### TASK DESCRIPTION
Count the lines below that contain the string "perform", treating uppercase and lowercase as different, and reply with the number alone.

### INFORMATION SUPPLIED

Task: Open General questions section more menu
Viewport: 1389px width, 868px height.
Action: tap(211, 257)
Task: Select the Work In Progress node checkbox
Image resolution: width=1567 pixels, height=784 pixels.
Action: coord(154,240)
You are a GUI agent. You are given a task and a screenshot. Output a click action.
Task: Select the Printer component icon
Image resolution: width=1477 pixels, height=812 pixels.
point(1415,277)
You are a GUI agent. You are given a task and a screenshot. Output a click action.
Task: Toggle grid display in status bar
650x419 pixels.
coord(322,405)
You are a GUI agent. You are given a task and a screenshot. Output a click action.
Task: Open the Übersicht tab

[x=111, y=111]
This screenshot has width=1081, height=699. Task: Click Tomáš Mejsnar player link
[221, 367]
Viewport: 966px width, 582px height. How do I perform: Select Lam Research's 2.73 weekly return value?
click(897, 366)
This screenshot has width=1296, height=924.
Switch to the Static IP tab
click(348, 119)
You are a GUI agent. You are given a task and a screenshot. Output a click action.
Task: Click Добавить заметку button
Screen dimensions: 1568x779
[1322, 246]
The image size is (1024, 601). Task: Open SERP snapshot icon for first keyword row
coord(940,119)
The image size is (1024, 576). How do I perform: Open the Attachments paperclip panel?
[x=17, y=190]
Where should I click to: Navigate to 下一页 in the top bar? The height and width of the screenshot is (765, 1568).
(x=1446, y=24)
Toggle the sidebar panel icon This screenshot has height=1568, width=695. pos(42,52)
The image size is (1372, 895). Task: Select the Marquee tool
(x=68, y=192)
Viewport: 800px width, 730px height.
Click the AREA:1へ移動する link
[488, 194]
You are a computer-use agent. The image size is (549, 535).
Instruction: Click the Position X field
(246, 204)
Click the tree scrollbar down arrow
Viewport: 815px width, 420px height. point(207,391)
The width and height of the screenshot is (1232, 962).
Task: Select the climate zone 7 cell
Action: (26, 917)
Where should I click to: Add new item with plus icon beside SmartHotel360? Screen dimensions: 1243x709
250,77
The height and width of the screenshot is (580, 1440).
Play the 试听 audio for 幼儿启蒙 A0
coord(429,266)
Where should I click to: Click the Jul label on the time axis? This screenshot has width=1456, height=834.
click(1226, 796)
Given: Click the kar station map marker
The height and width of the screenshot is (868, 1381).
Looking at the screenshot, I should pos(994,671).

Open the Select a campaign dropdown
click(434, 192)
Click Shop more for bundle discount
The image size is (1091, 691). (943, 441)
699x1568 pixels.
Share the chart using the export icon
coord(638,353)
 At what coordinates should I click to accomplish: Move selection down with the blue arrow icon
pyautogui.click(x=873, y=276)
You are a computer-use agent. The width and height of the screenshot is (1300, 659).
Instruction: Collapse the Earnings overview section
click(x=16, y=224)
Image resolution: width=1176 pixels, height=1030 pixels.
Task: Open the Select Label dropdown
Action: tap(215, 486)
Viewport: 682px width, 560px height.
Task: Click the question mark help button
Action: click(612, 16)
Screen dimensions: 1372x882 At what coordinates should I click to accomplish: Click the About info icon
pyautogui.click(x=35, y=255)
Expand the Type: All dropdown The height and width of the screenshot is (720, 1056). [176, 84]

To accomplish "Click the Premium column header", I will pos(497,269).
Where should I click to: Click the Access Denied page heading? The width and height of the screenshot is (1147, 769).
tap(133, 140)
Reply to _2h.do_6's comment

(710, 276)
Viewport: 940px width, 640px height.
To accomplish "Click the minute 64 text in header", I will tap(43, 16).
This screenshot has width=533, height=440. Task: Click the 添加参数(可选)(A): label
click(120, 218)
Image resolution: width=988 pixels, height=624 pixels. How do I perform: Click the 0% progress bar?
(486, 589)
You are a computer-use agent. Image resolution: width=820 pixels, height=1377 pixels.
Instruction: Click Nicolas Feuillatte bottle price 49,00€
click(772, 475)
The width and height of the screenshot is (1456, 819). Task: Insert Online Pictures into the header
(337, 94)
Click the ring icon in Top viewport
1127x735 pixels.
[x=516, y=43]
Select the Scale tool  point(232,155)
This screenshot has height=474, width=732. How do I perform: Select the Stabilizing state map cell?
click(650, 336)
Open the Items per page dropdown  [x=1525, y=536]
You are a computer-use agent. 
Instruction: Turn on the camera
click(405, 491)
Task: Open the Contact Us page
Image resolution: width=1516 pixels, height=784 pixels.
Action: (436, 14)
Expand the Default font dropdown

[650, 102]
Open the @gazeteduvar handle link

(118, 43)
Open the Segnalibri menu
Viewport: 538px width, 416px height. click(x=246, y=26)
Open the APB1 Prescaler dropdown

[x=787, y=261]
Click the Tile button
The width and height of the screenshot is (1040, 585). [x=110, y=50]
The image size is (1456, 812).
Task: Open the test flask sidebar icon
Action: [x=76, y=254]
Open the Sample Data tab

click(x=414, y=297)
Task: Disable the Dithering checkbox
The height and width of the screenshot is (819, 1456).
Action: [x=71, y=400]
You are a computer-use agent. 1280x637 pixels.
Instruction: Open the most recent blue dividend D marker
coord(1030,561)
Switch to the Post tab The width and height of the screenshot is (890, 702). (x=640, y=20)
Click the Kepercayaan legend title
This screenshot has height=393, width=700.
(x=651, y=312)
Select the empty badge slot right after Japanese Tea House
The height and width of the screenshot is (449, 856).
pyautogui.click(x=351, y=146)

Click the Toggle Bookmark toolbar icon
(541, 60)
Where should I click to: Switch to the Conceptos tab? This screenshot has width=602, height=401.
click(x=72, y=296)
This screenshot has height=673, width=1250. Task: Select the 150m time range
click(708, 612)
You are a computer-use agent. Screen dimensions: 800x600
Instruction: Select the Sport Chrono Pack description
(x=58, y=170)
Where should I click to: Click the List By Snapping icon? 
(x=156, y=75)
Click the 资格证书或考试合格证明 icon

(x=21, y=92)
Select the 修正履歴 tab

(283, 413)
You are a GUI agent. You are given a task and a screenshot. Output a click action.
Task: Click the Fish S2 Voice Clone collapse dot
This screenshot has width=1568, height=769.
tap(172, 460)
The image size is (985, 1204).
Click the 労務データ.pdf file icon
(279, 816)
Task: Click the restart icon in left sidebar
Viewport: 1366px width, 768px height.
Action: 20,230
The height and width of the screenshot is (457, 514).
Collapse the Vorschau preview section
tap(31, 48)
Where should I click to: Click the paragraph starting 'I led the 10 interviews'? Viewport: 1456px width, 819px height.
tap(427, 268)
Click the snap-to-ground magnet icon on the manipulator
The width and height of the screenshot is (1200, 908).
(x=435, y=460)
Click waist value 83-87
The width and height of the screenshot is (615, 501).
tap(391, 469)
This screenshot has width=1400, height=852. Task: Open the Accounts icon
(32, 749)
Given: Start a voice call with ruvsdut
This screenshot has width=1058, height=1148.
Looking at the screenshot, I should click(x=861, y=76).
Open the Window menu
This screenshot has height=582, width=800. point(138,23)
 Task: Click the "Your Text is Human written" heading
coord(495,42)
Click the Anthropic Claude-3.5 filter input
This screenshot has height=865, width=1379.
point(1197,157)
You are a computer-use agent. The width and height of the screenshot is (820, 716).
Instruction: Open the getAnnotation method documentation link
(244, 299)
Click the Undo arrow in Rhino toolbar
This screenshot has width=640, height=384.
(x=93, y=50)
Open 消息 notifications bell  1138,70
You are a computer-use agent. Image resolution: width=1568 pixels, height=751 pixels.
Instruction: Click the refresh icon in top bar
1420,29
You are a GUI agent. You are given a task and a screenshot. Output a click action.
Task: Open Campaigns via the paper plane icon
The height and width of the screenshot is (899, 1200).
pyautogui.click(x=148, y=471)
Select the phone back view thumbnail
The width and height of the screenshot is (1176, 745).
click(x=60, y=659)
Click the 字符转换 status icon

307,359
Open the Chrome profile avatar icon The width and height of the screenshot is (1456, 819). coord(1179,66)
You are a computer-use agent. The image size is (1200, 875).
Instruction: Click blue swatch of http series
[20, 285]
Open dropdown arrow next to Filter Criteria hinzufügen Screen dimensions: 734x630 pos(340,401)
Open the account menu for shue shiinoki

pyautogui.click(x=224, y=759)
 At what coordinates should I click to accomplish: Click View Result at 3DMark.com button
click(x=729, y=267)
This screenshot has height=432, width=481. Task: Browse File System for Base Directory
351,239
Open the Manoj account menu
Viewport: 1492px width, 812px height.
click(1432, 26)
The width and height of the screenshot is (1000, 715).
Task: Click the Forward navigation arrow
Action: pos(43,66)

### FINAL RESULT
4